As soon as the St. Jude Caller announced the party the next morning—YOUR INVITATION, the headline read in scripted letters, TO THE NIGHT OF A THOUSAND STARS—it was the talk of the town. The St. Judians had only three days to dust off their proverbial ball gowns (none of them had actual ones), polish their shoes, and set their hair. No surprise that the movie stars who’d transformed their humble town into a Hollywood set had been able to convince crusty, crazy old Lemon Gray Neely to open his doors.
That morning, Jack had a cleaning crew up from Columbus. If Lindie hadn’t been P.A.’ing, she’d have volunteered herself, for the chance to see June. When they wrapped for the day, she raced home, eager to glimpse what was reportedly a grand operation in the last bit of waning light—gardeners, a phalanx of maids, and a dozen men pitching a tent the size of the gymnasium in the side yard. Cheryl Ann was pacing the property like an officer would his fort, Two Oaks lit up behind her. Lindie leaned back on her front porch, hands behind her head, and beamed her best smile; there was no law against sitting out, enjoying a beautiful evening.
Did June see Lindie? Did she watch her from her window? What was she thinking and feeling in there, about Jack, a
bout the party? Had Jack successfully made her jealous? What would making her jealous actually accomplish? And was it just Lindie’s imagination, or was her Schwinn parked in a slightly different spot—front wheel askew—from where she’d left it the day before? Could it be that June was sneaking out to Idlewyld—or elsewhere—alone? These questions were Lindie’s torment and reality. Despite all this turmoil, she could admit that, in one respect, June’s distance was good: it made the secret of Apatha’s marriage to Uncle Lem easy to keep.
—
On Friday, they erected a second big tent, this one in the backyard. Lemon was spotted on his porch that afternoon, taking a lemonade in his wheelchair, and those who saw him agreed that he didn’t look quite as close to death as they’d imagined him to be. That night, after another long day of shooting, Lindie watched June’s window from her own, listening to an owl’s lonely call from one of the branches somewhere on the Two Oaks lawn, until her eyelids cried to be given sleep.
She awoke Saturday at dawn to the clattering arrival of the trucks with the flowers, tables, and food. A crowd had already gathered to watch the preparations. The St. Judians were awed to witness this long-dormant home finally waking up, whipped into shape like something touched by the wand of Cinderella’s fairy godmother.
But on set that morning, the mood was decidedly less jovial.

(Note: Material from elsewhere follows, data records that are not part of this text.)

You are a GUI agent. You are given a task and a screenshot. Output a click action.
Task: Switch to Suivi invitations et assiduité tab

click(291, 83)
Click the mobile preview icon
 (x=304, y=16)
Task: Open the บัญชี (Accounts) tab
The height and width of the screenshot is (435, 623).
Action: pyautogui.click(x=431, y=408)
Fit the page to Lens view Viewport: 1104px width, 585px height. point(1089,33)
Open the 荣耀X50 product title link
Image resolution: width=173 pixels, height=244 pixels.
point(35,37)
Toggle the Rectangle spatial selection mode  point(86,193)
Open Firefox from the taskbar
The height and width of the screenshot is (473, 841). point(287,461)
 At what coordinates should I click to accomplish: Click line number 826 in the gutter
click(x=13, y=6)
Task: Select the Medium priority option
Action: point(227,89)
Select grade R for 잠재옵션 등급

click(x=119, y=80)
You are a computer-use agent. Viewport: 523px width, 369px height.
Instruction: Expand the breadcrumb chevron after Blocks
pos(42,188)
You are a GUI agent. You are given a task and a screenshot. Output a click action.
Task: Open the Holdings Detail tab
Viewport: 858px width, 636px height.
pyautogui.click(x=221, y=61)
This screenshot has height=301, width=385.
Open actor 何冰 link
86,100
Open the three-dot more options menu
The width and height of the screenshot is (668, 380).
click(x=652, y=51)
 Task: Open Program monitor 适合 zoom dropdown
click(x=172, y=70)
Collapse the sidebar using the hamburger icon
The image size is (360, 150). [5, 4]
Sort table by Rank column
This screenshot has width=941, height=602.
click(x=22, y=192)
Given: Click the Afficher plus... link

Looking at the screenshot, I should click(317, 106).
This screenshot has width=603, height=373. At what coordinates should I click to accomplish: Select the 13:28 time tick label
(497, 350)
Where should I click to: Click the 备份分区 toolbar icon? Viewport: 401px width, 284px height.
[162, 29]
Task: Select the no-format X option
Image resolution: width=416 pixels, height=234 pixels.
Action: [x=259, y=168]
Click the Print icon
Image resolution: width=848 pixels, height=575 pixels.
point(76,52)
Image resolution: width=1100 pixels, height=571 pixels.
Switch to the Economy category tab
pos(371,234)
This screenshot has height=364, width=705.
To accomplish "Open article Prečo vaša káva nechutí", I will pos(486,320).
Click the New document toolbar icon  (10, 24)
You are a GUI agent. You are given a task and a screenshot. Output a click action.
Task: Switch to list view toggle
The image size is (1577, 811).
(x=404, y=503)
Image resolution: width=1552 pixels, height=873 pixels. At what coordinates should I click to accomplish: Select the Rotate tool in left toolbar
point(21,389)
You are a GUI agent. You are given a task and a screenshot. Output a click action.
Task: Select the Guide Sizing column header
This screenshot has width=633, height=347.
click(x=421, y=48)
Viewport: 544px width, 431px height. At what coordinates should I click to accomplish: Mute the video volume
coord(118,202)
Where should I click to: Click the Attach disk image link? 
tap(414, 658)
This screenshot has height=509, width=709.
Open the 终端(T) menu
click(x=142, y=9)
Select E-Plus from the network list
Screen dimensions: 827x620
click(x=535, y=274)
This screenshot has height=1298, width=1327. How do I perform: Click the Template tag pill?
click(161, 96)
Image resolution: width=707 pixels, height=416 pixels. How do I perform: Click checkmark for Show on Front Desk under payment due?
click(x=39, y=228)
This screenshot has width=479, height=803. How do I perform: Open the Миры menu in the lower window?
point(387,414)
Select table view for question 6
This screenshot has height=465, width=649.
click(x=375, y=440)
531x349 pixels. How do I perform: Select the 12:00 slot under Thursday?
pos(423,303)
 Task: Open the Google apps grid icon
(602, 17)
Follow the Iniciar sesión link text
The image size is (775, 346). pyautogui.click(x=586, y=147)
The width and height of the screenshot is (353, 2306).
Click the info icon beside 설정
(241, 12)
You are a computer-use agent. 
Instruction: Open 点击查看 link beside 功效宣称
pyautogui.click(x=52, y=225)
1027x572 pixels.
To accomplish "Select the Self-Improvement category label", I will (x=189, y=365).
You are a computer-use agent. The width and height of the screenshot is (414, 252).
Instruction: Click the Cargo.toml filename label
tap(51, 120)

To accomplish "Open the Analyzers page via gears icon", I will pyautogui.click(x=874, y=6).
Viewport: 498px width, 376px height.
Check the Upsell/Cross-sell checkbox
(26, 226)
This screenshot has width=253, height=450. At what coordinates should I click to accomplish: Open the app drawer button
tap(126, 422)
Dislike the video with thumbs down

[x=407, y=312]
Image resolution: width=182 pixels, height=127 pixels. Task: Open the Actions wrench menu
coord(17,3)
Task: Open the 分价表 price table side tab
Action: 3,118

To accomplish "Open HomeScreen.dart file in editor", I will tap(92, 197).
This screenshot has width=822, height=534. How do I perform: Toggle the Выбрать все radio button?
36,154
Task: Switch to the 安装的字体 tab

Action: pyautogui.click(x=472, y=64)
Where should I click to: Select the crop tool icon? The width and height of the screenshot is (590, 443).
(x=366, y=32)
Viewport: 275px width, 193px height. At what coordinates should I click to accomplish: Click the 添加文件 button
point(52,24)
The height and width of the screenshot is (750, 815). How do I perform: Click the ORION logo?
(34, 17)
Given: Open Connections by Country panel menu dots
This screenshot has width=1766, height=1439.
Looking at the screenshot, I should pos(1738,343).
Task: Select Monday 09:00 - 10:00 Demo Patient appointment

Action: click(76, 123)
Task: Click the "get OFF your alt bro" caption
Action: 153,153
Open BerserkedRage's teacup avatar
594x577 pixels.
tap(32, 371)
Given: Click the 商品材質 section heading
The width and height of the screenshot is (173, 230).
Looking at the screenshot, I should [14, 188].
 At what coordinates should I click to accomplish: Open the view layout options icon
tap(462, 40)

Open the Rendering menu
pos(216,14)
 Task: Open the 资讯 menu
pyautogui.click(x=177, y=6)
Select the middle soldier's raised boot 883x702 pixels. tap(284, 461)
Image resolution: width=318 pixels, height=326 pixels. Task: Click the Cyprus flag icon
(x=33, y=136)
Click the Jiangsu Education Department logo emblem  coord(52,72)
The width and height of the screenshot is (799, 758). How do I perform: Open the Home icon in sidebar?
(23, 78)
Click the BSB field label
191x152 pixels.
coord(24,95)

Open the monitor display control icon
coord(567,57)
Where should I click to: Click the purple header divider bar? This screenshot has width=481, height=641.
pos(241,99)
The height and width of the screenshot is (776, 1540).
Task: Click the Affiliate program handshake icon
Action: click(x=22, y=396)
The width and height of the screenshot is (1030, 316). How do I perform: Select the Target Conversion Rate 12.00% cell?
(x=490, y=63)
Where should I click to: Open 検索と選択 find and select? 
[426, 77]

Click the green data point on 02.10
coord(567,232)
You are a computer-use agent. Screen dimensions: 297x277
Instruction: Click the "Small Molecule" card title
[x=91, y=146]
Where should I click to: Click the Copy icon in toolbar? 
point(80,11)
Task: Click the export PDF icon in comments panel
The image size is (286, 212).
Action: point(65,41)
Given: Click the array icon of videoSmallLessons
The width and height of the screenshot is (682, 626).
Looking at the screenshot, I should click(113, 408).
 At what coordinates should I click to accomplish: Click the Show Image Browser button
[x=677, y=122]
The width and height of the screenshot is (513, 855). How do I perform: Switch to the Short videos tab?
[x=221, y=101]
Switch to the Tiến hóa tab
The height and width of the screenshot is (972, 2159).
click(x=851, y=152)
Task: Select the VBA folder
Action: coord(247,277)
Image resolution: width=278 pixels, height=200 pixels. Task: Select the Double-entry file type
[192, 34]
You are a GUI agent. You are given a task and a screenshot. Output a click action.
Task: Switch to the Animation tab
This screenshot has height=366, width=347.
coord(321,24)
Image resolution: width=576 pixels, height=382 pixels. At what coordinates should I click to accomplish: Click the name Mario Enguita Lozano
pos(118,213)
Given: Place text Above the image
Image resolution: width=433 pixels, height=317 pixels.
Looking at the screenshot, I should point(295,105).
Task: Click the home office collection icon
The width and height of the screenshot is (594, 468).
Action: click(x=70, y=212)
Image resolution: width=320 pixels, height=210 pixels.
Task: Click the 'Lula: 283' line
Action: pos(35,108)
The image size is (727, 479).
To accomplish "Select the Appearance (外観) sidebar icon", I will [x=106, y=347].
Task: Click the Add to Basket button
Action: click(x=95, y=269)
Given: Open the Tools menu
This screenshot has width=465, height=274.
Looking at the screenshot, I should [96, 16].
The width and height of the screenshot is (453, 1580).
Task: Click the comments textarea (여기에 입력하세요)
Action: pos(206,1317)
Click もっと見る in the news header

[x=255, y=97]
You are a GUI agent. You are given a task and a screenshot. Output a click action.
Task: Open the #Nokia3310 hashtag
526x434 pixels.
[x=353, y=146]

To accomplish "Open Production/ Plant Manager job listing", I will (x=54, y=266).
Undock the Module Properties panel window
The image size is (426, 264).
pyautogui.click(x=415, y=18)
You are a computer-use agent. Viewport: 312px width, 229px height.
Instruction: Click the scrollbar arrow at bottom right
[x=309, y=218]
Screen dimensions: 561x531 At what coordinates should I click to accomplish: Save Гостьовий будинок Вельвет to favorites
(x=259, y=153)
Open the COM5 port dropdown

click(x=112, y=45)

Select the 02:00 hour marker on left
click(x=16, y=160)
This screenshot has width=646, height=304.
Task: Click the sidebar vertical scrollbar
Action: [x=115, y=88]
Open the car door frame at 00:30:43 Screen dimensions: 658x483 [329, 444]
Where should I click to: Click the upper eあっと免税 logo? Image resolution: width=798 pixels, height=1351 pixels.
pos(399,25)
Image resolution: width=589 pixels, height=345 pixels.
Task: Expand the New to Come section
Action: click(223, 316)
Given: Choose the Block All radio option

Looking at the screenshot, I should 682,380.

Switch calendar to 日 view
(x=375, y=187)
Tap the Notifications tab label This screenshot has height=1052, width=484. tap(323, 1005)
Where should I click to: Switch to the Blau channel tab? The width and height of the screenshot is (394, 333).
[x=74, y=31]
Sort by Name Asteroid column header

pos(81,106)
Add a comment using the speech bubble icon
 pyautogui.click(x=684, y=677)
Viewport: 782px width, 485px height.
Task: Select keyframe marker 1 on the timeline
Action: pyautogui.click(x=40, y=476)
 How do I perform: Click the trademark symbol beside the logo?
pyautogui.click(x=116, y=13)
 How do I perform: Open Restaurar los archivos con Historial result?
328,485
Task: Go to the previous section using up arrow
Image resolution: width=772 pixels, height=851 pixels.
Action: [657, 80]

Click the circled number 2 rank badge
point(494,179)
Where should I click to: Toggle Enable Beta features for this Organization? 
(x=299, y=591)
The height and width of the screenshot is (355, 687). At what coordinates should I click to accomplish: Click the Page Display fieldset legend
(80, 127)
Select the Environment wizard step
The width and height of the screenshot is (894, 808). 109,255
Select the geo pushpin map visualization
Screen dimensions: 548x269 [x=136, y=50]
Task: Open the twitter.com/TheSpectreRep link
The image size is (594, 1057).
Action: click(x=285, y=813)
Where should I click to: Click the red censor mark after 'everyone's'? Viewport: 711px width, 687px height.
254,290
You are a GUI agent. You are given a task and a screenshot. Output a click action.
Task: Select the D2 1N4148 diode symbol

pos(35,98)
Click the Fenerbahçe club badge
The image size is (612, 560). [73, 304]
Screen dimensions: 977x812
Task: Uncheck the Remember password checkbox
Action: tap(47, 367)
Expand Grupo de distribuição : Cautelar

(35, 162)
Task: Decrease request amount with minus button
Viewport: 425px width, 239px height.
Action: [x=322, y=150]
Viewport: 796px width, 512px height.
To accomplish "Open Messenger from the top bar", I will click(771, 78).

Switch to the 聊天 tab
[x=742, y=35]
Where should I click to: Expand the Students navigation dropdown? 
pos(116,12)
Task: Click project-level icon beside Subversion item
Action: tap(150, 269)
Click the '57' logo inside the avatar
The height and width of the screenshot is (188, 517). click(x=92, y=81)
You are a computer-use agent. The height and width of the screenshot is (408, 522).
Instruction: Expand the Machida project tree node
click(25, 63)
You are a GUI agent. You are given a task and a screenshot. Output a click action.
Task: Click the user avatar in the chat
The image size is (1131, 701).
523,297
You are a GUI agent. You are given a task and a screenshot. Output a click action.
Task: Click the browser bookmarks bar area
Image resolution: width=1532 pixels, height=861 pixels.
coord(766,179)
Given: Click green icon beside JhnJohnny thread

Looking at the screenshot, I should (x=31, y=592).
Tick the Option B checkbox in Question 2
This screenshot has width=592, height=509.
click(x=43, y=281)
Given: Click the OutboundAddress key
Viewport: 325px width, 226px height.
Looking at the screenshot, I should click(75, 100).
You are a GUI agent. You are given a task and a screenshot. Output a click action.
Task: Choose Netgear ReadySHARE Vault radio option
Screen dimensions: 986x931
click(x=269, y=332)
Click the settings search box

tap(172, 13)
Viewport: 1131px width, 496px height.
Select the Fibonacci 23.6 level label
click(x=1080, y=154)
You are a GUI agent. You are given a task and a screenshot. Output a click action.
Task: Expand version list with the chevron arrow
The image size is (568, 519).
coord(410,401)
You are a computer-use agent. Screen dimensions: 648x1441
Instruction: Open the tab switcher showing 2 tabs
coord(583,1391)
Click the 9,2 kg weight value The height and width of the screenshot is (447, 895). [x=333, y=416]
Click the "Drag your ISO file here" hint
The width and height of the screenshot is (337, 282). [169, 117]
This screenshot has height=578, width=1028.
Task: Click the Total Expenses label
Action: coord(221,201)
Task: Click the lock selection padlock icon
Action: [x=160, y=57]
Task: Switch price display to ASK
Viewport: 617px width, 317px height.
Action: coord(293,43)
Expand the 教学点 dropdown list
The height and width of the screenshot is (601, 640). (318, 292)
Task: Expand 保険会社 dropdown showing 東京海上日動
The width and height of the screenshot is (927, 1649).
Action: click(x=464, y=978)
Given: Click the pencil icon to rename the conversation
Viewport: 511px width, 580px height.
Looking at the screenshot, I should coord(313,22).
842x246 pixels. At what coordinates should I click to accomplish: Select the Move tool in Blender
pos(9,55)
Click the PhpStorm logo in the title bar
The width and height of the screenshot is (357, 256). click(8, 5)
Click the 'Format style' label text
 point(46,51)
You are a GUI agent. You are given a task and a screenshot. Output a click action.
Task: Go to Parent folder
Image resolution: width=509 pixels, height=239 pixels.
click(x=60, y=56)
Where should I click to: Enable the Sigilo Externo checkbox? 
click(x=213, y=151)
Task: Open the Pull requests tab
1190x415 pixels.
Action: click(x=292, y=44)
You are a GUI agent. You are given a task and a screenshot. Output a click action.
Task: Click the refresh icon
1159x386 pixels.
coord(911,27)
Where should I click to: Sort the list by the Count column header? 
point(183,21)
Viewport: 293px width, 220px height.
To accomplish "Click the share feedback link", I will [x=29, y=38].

There were only five budgeted days left; they’d have to breeze through every single scene in order to finish shooting in the time allotted. Nervous they wouldn’t get back to Los Angeles by the holiday weekend, most of the crew blamed Diane. It was no secret, by now, that she couldn’t memorize her way out of a paper bag. That wouldn’t have really mattered as long as she’d been able to cry on command, or seduce the camera with a sultry gaze. Plus she wasn’t especially friendly, and never said “thank you,” or laughed at any of her (numerous) gaffes. Gone was any memory that the shoot had been delayed because they’d lost the original canal location; now the story had it all falling on Diane’s shoulders. Unless she made serious changes, no one would want to work with her again, or at least that’s what Ricky said.